Problem to work on.
Once the line with "الاطلاع على شروط النشر (91, 1340)" is found in the data, output it and each following line exactly, up to and including the line with "Artesanía culinaria (169, 2531)", and nothing before or after.
· · · · ·
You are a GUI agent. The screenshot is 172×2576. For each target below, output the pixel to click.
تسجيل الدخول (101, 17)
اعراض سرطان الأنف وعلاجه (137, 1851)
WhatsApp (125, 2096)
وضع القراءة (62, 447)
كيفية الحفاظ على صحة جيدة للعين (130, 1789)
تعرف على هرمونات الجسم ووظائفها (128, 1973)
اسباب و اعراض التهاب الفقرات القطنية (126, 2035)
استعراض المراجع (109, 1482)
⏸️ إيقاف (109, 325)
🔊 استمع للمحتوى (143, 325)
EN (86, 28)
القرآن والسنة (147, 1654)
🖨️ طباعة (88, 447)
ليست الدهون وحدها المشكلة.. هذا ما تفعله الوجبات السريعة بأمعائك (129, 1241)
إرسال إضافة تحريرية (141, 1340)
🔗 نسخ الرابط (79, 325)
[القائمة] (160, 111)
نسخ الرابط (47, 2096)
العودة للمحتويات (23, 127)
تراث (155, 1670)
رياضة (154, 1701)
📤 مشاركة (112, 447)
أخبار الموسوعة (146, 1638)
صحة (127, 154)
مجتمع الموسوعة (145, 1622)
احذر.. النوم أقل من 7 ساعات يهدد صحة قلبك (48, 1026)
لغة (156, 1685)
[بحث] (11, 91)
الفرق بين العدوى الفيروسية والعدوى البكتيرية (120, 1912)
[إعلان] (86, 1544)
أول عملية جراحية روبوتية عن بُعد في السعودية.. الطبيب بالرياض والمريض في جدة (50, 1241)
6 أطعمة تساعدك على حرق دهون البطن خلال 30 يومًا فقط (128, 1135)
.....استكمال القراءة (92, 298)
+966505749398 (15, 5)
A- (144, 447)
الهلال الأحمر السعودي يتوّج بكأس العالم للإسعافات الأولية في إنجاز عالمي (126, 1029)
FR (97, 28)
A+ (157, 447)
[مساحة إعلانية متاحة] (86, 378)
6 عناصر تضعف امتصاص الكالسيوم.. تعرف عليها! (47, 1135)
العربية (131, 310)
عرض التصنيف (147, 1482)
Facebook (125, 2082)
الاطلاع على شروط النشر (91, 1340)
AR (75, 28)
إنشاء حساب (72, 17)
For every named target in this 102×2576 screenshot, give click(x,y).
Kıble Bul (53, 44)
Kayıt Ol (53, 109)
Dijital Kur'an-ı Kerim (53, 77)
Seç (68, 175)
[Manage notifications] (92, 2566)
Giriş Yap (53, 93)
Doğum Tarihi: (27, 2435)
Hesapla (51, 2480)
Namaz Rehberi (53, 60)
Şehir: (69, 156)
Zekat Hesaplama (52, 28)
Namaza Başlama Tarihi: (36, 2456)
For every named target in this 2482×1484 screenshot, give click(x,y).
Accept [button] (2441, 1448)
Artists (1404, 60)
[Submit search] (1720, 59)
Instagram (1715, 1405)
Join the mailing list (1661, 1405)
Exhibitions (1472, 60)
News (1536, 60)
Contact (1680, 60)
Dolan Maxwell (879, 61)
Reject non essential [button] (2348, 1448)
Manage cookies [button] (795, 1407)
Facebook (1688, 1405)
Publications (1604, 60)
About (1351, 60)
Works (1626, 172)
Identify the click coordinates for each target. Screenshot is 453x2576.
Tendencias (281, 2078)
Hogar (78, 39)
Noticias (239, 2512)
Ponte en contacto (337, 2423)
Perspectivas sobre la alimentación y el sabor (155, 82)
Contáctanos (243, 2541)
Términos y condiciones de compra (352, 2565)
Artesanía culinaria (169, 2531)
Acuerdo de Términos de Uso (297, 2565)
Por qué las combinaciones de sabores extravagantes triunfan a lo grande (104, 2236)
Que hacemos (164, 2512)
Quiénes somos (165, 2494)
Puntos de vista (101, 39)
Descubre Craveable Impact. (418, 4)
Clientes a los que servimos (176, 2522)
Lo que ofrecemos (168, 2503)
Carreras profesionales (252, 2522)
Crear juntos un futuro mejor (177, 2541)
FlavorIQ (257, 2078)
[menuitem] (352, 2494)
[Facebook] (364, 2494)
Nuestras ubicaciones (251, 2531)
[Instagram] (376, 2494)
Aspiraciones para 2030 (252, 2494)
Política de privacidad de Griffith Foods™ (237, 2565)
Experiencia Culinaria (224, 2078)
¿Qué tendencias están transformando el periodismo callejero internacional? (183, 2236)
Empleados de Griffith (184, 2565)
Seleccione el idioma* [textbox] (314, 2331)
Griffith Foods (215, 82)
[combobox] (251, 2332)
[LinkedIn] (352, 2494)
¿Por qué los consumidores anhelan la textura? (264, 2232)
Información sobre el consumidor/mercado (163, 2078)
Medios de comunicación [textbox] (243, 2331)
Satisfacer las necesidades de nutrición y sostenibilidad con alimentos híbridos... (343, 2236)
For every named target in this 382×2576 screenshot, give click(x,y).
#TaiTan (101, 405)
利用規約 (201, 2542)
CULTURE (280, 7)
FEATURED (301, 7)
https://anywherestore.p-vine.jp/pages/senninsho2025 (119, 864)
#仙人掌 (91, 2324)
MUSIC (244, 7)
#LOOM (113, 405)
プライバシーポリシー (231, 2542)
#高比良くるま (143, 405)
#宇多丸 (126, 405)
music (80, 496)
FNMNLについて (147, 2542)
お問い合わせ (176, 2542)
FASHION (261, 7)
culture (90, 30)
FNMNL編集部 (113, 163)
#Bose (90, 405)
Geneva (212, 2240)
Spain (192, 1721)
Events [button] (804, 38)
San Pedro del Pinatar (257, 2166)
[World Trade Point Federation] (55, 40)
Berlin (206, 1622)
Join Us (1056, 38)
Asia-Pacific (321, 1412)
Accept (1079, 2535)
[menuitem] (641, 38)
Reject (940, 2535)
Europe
· · · · ·
Result of this exercise.
الاطلاع على شروط النشر (91, 1340)
AR (75, 28)
إنشاء حساب (72, 17)
For every named target in this 102×2576 screenshot, give click(x,y).
Kıble Bul (53, 44)
Kayıt Ol (53, 109)
Dijital Kur'an-ı Kerim (53, 77)
Seç (68, 175)
[Manage notifications] (92, 2566)
Giriş Yap (53, 93)
Doğum Tarihi: (27, 2435)
Hesapla (51, 2480)
Namaz Rehberi (53, 60)
Şehir: (69, 156)
Zekat Hesaplama (52, 28)
Namaza Başlama Tarihi: (36, 2456)
For every named target in this 2482×1484 screenshot, give click(x,y).
Accept [button] (2441, 1448)
Artists (1404, 60)
[Submit search] (1720, 59)
Instagram (1715, 1405)
Join the mailing list (1661, 1405)
Exhibitions (1472, 60)
News (1536, 60)
Contact (1680, 60)
Dolan Maxwell (879, 61)
Reject non essential [button] (2348, 1448)
Manage cookies [button] (795, 1407)
Facebook (1688, 1405)
Publications (1604, 60)
About (1351, 60)
Works (1626, 172)
Identify the click coordinates for each target. Screenshot is 453x2576.
Tendencias (281, 2078)
Hogar (78, 39)
Noticias (239, 2512)
Ponte en contacto (337, 2423)
Perspectivas sobre la alimentación y el sabor (155, 82)
Contáctanos (243, 2541)
Términos y condiciones de compra (352, 2565)
Artesanía culinaria (169, 2531)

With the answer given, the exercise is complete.